The National Spelling Bee, according to Shankar, is increasingly becoming an intense “brain sport” for children who are devoted to developing a spelling career. Originally broadcast exclusively on radio, ESPN took over the Bee in 1994 and has developed it into the mass spectacle that it is today. The broadcast incorporates the live competition, color commentary, and short bios of the spellers. Recently, South Asian Americans have dominated the competition. Every Bee winner since 2007 has been a South Asian American.
Shankar’s talk focused specifically on how spellers experience the different senses on a live-broadcast, corporate-funded stage complete with commentary and lighting effects. In the Bee, the competing spellers have two minutes to hear the word, process the sounds they hear, and translate those sounds into letters and a full word. Crisp pronunciation is essential for the competition and for the speller to be able to break down the sounds into words. A clear manner of pronouncing can make the differences between “utter,” “udder,” and “butter” audible, and spellers have to sift through the sounds they hear from the judge and turn those sounds into letters to correctly spell the word. Some spellers make the words material by spelling out the word on their palm or by typing on an invisible keyboard.

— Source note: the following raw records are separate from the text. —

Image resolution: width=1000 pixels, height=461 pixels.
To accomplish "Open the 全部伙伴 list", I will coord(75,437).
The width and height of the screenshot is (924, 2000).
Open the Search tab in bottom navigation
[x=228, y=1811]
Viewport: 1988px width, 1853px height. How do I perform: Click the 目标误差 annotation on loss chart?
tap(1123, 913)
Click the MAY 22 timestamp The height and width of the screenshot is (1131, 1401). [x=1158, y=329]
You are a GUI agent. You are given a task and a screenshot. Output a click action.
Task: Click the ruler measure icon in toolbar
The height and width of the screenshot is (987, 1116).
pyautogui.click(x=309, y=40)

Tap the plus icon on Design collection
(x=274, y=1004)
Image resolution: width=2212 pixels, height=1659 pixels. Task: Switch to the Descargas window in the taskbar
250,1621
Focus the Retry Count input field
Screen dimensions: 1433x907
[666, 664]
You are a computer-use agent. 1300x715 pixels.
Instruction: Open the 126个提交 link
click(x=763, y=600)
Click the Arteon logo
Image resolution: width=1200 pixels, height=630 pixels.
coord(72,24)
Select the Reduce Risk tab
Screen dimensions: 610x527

These actions and every sensory experience of the spellers is on display for the live TV broadcast. The TV broadcasters make the events as dramatic as possible to make it appealing to the viewer at home. The ongoing description from professional sports commentators also aims to make the repetitiveness of the program more TV-ready and to situate the viewer in the mind of the speller.
11 million schoolchildren compete annually in this brain sport. Shankar’s talk looked at how these children process sound in a competitive, commercialized environment. The research will be published in a book title Spellebrity: Inside the Selfie Generation’s World of Competitive Spelling, which is scheduled to come out soon.